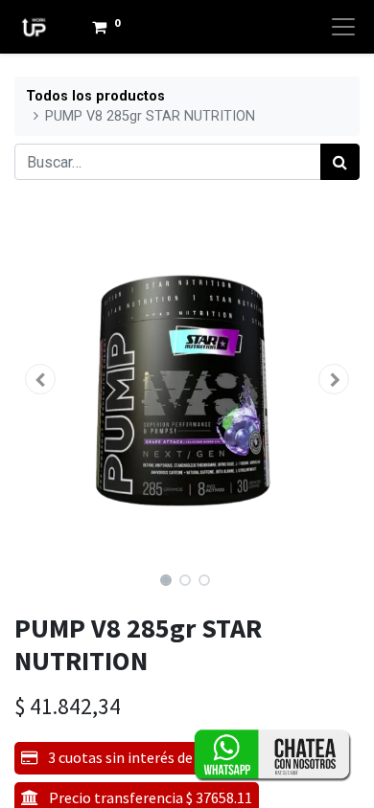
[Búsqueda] (340, 162)
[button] (40, 379)
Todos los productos (95, 96)
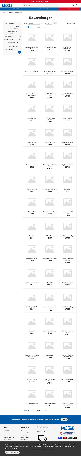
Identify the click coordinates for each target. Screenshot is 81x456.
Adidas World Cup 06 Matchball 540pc (67, 47)
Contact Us (6, 432)
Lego (46, 1)
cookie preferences (13, 448)
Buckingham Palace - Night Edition (32, 283)
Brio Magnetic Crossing (32, 258)
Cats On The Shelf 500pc (49, 331)
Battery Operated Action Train (49, 165)
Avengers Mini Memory (50, 142)
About (21, 430)
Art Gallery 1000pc (32, 118)
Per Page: (43, 23)
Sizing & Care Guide (25, 432)
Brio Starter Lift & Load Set (50, 258)
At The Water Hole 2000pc (50, 118)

====

Aim of the exercise: Rewrite all of the records above, changing every "Brio" to "BRIO" and leaving everything else as it is. Leave out the pictures.

Task answer:
[Búsqueda] (340, 162)
[button] (40, 379)
Todos los productos (95, 96)
Identify the click coordinates for each target. Screenshot is 81x456.
Adidas World Cup 06 Matchball 540pc (67, 47)
Contact Us (6, 432)
Lego (46, 1)
cookie preferences (13, 448)
Buckingham Palace - Night Edition (32, 283)
BRIO Magnetic Crossing (32, 258)
Cats On The Shelf 500pc (49, 331)
Battery Operated Action Train (49, 165)
Avengers Mini Memory (50, 142)
About (21, 430)
Art Gallery 1000pc (32, 118)
Per Page: (43, 23)
Sizing & Care Guide (25, 432)
BRIO Starter Lift & Load Set (50, 258)
At The Water Hole 2000pc (50, 118)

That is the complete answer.